Pastas, are excellent, with the exception of trofie nero, which is outstanding -- a mind-bending preparation where the squid ink noodles, not the sweet shellfish, carry a punch of brine.

Conservative eaters, who sometimes recoil from White’s offal, lard-heavy approach to life, will appreciate Ai Fiori as a more restrained effort.

After all, the Setai is a hotel, which explains why this upscale restaurant deigns to serve brunch, the bane of the fine- dining world. Adventurous types, however, will find solace in the following, $27 array of textures: black truffles (firm), celery root (softer), scallop (still more delicate) and bone marrow (jiggly).

The Setai factor also appears in very hotel-like dishes, including a stellar, truffled lobster bisque and a typically boring filet mignon, though the tenderloin is jazzed up with a serious bordelaise sauce and a tasty little block of short rib.

The $19 burger, served at lunch, turns into fashionable, $8 sliders at dinner with slab bacon and American cheese. They’re fine; better are White’s substitute for French fries, crispy pommes dauphinoise that are more or less the world’s greatest tater tots.

After The Divorce

Ai Fiori is White’s first venue since splitting with partner Chris Cannon, who will keep Alto and Convivio. An everyman who drove himself home to New Jersey at night, Cannon was the personable, public face of a growing empire. As White continues propagating his belt-loosening approach to cuisine, his most difficult task may be finding a replacement for Cannon’s idiosyncratic warmth and knowledge.

Rating: ***

The Bloomberg Questions

Price: $79 for four courses, $110 for tasting menu.

Sound Level: Moderate, 70 decibels or lower.

Date Place: Yes, get a room upstairs for later.

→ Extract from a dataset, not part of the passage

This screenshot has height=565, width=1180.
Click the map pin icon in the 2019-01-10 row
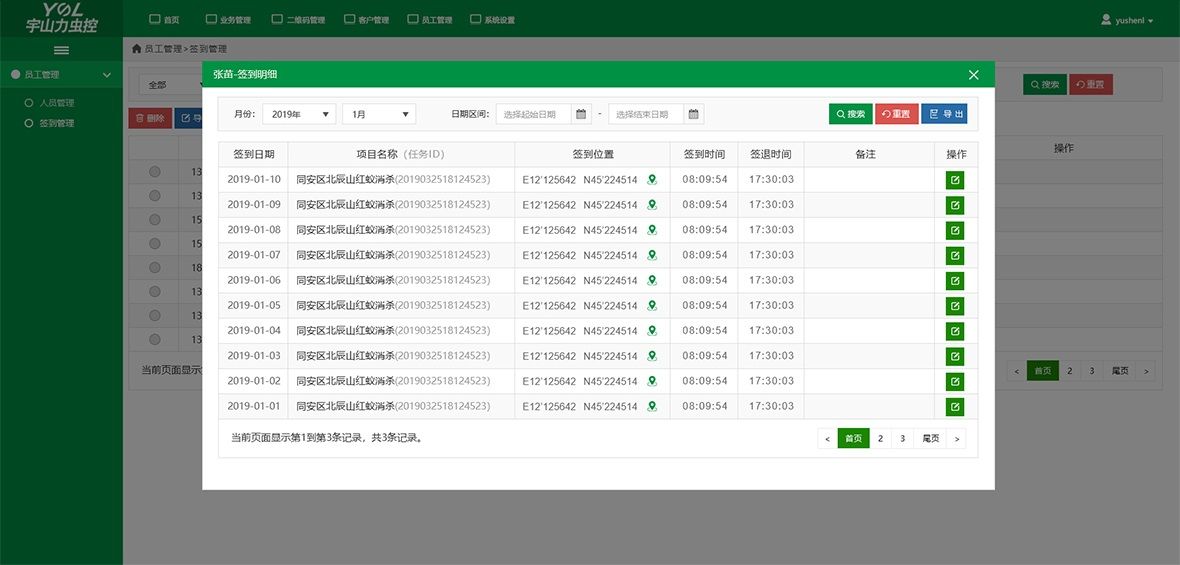point(652,180)
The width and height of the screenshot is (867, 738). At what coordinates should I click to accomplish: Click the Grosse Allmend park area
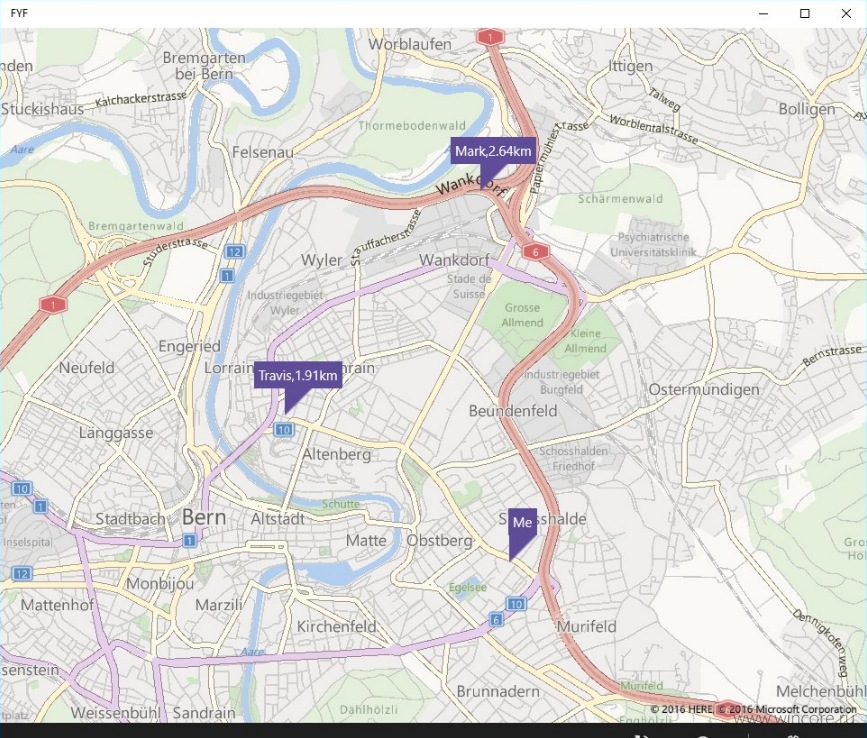coord(522,315)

Special Feature: Perfect, caper-studded Dover sole.

Will I be back: Yes.

Ai Fiori is at 400 Fifth Avenue at the Setai. Information: +1-212-613-8660 or http://www.aifiorinyc.com/.


What the Stars Mean:


****         Incomparable food, service, ambience.
***          First-class of its kind.
**           Good, reliable.
*            Fair.
(No stars)   Poor.

Sound-Level Chart (in decibels):

51 to 55: Church on a weekday. 56 to 60: The vegetable aisle at the Food Emporium. 61 to 65: Keyboards clacking at the office. 66 to 70: My alarm clock when it goes off inches from my ear. 71 to 75: Corner deli at lunchtime. 76 to 80: Back of a taxi with advertisements at full volume. 81 to 85: Loud, crowded subway with announcements.

(Ryan Sutton writes about New York City restaurants for Muse, the arts and leisure section of Bloomberg News. The opinions expressed are his own.)